── RECORDED DATA ──
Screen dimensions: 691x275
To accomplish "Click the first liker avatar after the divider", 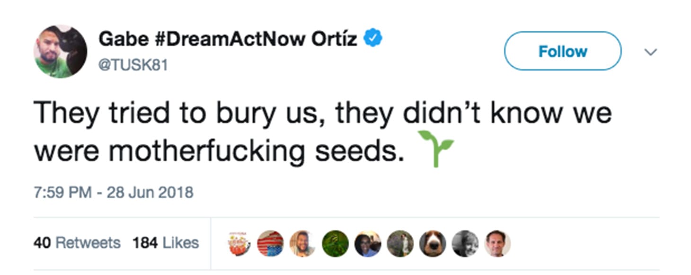I will click(239, 242).
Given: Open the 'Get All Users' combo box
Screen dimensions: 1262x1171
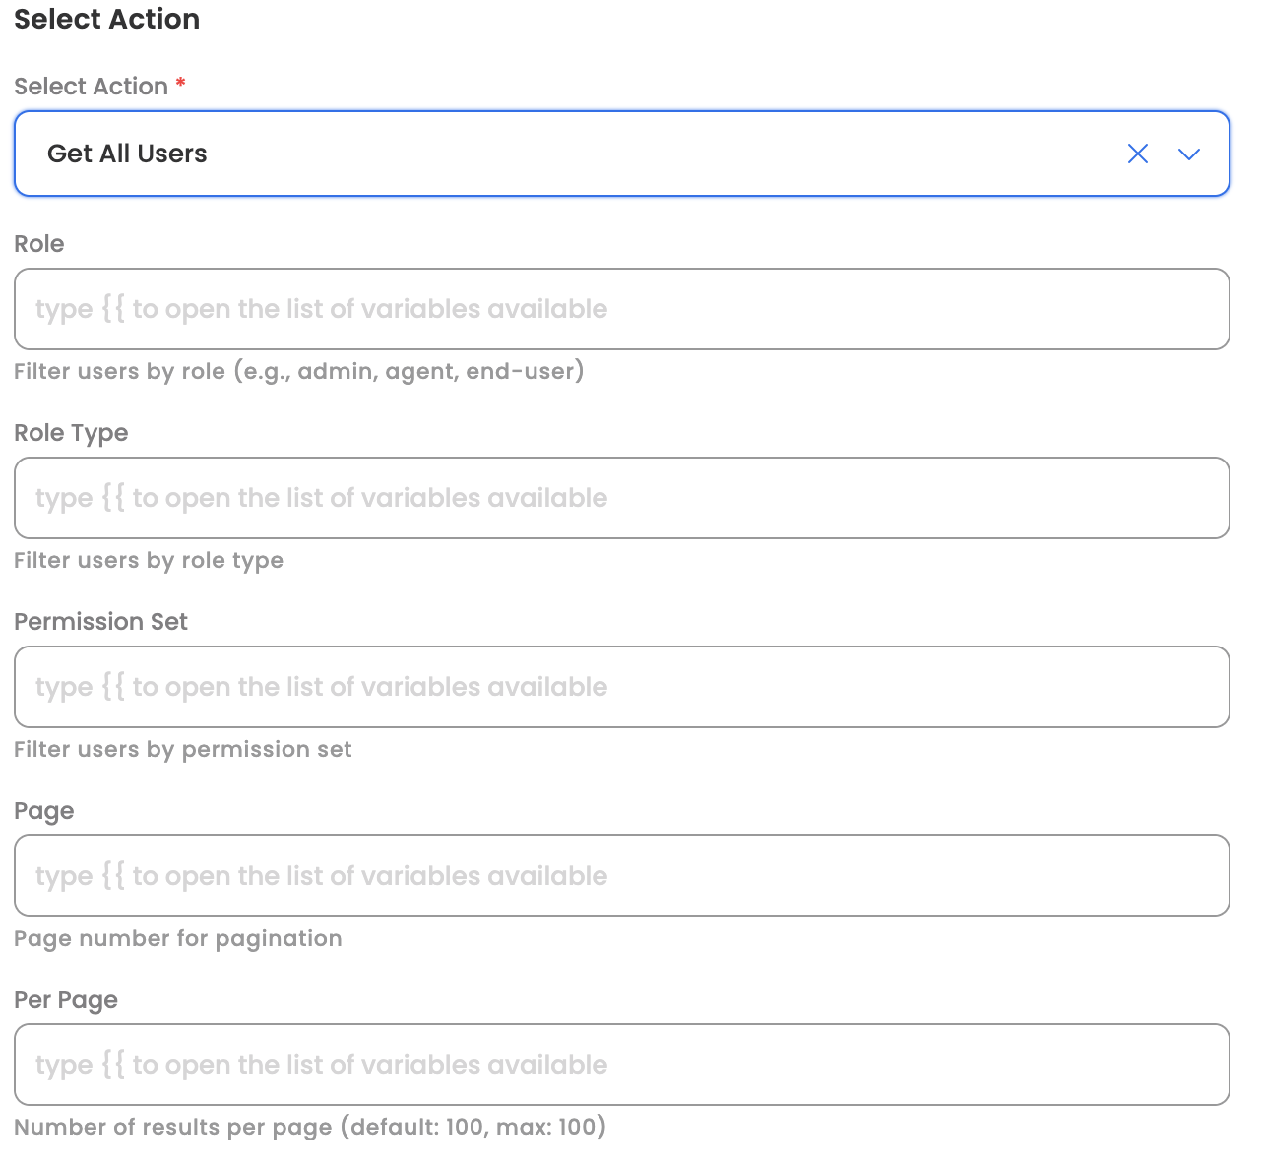Looking at the screenshot, I should coord(621,154).
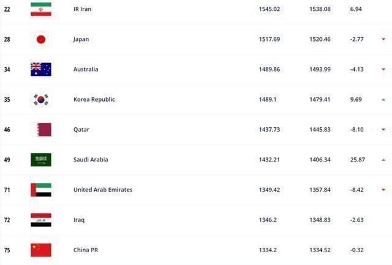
───
> [DESCRIPTION OF THE TASK] Every line from the one bearing "Given: Open the 'Get All Users' combo box" through the end of the data above must be output exactly, and no picture may appear.

> [FINISHED EXERCISE]
Given: Open the 'Get All Users' combo box
Screen dimensions: 1262x1171
Looking at the screenshot, I should coord(621,154).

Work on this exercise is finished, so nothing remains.